今回はコンピュータビジョンのテストのみを行っているが、本製品はグラフィックスメモリが少ないため、一部の生成AIモデルがメモリ不足で動かない可能性がある。生成AIを動かす可能性のある人は、グラフィックスメモリが多いGPU(グラフィックスカード)を選ぶようにしたい。
●思ったよりも健闘していたパフォーマンス 懸念は「メモリの少なさ」
「普段はWQHD解像度で、たまに4K解像度でもゲームがしたい」という人にとって、GeForce RTX 5070は扱いやすいGPUだ。重量タイトルではネイティブ解像度での4Kゲーミングは厳しめだが、DLSSを使う前提なら重たいゲームタイトルでも十分に遊べる。消費電力や推奨電源容量も(シリーズの中では)控え目なので、組み込めるPCも多いはずだ。
3DMarkの「Time Spy Extreme」でシステム全体の消費電力を測ってみた所、以下の通りとなった。4070と比べると消費電力は少し大きいが、性能が向上した分と考えれば一応納得はできる。
・GeForce RTX 5070:アイドル時45W/ピーク時419W
・GeForce RTX 5070 Ti:アイドル時57W/ピーク時521W
・GeForce RTX 5080:アイドル時57W/ピーク時589W
・GeForce RTX 4080:アイドル時59W/ピーク時494W
・GeForce RTX 4070:アイドル時48W/ピーク時354W
・GeForce RTX 3080 Ti:アイドル時62W/ピーク時567W
重量級のベンチマークテストとして注目されている「モンスターハンターワイルズ ベンチマーク」だが、ウルトラプリセットの4K解像度で試してみたところ、平均フレームレートは以下のようになった。
・ネイティブ解像度:45.28fps
・DLSSオン/フレーム生成オフ:61.79fps
・DLSSオン/フレーム生成オン:79.69fps
普通のTVで楽しむ分にはネイティブ解像度(超解像なし)でも何とかなりそうなように見えるが、描画するオブジェクトが多くなると若干厳しい面がある。DLSSをオンにしてプレイするとそこそこ快適そうだ。
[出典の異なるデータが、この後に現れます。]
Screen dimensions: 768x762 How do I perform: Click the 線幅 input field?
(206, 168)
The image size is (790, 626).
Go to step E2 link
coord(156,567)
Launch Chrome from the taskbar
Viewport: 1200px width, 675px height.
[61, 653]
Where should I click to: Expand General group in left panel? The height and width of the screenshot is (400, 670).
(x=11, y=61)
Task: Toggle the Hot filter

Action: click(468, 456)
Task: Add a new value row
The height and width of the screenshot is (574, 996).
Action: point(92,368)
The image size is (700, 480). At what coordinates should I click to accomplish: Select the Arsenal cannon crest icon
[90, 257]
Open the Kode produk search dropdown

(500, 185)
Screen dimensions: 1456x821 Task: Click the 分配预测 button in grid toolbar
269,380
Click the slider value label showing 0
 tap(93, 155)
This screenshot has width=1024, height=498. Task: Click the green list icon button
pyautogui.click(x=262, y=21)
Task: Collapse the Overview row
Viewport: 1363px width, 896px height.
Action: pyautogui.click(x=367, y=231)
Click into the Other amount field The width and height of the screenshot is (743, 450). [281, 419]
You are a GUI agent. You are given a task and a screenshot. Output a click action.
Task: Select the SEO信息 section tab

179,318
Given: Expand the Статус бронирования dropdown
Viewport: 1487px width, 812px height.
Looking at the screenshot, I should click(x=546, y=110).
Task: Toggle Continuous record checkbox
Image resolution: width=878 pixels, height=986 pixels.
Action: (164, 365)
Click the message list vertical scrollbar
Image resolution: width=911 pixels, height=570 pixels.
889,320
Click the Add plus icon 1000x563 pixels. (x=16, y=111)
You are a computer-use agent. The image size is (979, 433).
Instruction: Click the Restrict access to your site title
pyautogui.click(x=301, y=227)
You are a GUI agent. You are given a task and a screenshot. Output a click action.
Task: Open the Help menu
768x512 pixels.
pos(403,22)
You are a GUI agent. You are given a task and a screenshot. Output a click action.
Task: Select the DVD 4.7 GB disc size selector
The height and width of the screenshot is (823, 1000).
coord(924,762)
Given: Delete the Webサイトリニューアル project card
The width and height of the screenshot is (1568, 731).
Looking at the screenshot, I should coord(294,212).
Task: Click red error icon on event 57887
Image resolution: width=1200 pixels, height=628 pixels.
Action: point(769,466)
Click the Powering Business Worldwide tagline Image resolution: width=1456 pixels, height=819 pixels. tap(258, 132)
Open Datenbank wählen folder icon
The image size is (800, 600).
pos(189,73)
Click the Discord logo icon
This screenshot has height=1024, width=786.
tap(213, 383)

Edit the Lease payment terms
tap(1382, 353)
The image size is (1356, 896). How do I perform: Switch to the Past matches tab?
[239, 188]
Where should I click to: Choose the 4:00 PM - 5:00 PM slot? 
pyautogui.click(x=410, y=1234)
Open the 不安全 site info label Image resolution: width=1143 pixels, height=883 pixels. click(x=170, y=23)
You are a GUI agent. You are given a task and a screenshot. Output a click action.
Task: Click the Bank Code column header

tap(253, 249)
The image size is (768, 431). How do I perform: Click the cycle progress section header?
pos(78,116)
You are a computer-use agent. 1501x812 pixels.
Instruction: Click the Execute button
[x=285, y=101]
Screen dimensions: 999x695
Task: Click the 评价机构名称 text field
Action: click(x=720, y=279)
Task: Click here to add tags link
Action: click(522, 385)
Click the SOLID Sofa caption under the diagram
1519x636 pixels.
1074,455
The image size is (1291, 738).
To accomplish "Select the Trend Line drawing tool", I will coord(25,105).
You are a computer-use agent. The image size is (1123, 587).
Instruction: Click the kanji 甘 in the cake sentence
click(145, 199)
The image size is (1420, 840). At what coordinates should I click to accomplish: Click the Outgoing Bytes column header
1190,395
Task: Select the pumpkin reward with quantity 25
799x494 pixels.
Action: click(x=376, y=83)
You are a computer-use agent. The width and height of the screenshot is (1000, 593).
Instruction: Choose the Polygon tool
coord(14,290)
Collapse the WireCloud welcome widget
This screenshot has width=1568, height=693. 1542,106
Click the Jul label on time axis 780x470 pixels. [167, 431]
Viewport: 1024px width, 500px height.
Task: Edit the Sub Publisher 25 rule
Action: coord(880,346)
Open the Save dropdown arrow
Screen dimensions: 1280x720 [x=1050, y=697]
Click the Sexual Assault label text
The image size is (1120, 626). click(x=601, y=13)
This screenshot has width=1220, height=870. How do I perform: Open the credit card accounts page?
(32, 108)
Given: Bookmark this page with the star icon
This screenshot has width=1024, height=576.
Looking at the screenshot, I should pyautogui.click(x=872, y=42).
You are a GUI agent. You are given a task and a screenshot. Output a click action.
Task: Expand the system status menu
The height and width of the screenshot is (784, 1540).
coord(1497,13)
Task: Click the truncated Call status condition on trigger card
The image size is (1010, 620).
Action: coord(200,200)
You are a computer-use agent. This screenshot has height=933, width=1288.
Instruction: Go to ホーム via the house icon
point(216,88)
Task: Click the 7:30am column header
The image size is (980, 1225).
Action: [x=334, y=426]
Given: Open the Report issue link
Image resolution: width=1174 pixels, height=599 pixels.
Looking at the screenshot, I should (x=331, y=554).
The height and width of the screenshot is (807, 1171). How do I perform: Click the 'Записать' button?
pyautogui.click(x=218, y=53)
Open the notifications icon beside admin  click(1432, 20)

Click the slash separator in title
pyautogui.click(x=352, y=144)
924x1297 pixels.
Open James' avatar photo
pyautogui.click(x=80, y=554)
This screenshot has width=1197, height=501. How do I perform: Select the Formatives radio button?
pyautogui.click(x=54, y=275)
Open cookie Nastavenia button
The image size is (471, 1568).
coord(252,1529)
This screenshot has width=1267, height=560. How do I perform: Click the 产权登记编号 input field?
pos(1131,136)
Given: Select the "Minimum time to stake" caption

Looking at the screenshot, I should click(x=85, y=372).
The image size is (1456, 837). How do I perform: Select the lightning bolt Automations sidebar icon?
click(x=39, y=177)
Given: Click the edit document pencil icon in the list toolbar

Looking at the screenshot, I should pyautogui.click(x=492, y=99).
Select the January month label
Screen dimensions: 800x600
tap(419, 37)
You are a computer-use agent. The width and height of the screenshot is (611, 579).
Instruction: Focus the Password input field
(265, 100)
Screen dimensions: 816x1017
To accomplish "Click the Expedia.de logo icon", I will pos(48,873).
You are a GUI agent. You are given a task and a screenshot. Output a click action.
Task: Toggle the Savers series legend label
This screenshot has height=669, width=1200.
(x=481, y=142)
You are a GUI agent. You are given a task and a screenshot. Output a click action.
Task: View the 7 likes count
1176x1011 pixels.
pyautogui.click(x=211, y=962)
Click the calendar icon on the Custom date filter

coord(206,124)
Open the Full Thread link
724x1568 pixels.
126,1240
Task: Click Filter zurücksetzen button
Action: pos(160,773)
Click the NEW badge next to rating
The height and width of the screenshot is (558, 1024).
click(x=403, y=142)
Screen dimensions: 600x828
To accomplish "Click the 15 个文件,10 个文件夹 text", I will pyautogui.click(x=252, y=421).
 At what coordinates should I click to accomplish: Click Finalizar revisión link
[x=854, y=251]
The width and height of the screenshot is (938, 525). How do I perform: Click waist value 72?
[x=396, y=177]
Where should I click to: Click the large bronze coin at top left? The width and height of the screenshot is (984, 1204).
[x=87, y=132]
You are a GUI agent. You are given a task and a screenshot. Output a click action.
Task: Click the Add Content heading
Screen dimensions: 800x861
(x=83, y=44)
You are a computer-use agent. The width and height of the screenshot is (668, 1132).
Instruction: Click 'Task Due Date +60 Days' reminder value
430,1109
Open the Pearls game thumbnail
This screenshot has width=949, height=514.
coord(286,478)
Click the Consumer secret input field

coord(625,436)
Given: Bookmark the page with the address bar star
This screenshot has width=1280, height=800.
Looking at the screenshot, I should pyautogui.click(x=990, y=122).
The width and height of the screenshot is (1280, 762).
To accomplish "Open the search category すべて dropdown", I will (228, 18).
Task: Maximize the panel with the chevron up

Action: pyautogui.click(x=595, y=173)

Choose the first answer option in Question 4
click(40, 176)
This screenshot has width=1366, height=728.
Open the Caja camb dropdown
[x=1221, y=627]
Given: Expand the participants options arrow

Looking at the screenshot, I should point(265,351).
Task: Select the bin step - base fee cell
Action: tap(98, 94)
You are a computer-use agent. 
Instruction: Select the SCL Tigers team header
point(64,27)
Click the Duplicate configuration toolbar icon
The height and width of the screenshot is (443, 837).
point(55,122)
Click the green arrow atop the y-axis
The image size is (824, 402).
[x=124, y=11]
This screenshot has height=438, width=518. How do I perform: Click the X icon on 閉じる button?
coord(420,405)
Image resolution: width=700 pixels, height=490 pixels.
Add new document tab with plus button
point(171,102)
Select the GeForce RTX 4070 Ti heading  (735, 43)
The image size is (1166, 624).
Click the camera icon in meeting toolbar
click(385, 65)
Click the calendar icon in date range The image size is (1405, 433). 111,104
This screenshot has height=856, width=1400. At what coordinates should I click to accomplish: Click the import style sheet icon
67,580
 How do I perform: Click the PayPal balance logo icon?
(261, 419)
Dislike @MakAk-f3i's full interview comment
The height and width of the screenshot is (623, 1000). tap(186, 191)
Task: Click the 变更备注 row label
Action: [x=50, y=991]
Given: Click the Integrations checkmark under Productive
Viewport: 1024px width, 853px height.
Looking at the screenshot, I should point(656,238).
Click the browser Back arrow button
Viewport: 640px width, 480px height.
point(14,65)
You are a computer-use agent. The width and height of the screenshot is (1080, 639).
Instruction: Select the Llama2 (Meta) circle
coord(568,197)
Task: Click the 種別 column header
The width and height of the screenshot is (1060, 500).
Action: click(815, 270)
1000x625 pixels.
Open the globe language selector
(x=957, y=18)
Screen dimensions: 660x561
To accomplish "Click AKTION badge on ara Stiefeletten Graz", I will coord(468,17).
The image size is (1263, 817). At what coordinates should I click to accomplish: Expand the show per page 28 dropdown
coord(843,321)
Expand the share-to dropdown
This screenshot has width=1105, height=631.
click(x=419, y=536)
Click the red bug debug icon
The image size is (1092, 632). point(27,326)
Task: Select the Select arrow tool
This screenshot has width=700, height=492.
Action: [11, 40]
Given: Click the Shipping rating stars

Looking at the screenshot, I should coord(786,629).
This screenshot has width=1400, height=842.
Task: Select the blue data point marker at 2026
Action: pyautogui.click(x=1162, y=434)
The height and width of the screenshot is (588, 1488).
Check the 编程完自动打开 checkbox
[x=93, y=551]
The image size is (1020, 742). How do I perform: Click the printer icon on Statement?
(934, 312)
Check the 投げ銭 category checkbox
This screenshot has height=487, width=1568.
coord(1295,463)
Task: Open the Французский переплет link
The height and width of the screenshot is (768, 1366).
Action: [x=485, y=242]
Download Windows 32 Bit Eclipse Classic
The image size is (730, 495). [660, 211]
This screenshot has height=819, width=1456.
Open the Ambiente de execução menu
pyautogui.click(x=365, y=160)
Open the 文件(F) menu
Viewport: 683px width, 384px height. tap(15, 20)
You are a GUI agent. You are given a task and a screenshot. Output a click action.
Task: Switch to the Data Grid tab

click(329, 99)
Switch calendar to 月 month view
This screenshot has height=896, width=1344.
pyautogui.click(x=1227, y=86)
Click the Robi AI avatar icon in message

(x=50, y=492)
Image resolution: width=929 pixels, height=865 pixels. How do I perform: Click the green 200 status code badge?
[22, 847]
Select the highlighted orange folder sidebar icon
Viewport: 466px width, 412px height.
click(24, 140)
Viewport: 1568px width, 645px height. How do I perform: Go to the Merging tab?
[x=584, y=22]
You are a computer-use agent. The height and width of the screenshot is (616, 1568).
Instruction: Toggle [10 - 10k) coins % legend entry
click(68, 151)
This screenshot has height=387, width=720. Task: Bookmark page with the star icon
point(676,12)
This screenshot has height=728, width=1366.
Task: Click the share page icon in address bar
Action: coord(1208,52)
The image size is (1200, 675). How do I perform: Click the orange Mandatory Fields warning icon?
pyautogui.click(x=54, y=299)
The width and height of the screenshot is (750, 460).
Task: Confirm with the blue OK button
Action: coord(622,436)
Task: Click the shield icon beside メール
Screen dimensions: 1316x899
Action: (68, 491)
フレーム生成をオンにするとさらに解像度が改善する……のだが、テスト中の描画に違和感を覚える場面もある。この違和感は本タイトルに限ったことではなく、フレーム生成による補間を行うとよく見られることなので、気になる(なりそうな)人はフレーム生成をオンにした際の描画を見せてもらうといいだろう。
さて問題は価格設定だ。冒頭で触れた通り、想定販売価格は10万8800円からとなる。米国では税別で549ドル(約8万1700円)からなので、ちょっと国内価格は割高なようにも感じる。どうしても「10万円を切ったらいいのになぁ」と考えてしまう。
その点、ライバルのAMDはコストパフォーマンス(費用対効果)を重視した「Radeon RX 9000シリーズ」をぶつけてきた。実際のパフォーマンスと値付け(と供給量)次第だが、もしかするとGeForce RTX 5070/5070 TiのユーザーをRadeon RX 9070/9070 XTが“かっさらう”という展開もあり得る。
数年ぶりに、GPU回りの戦いが熱くなりそうだ。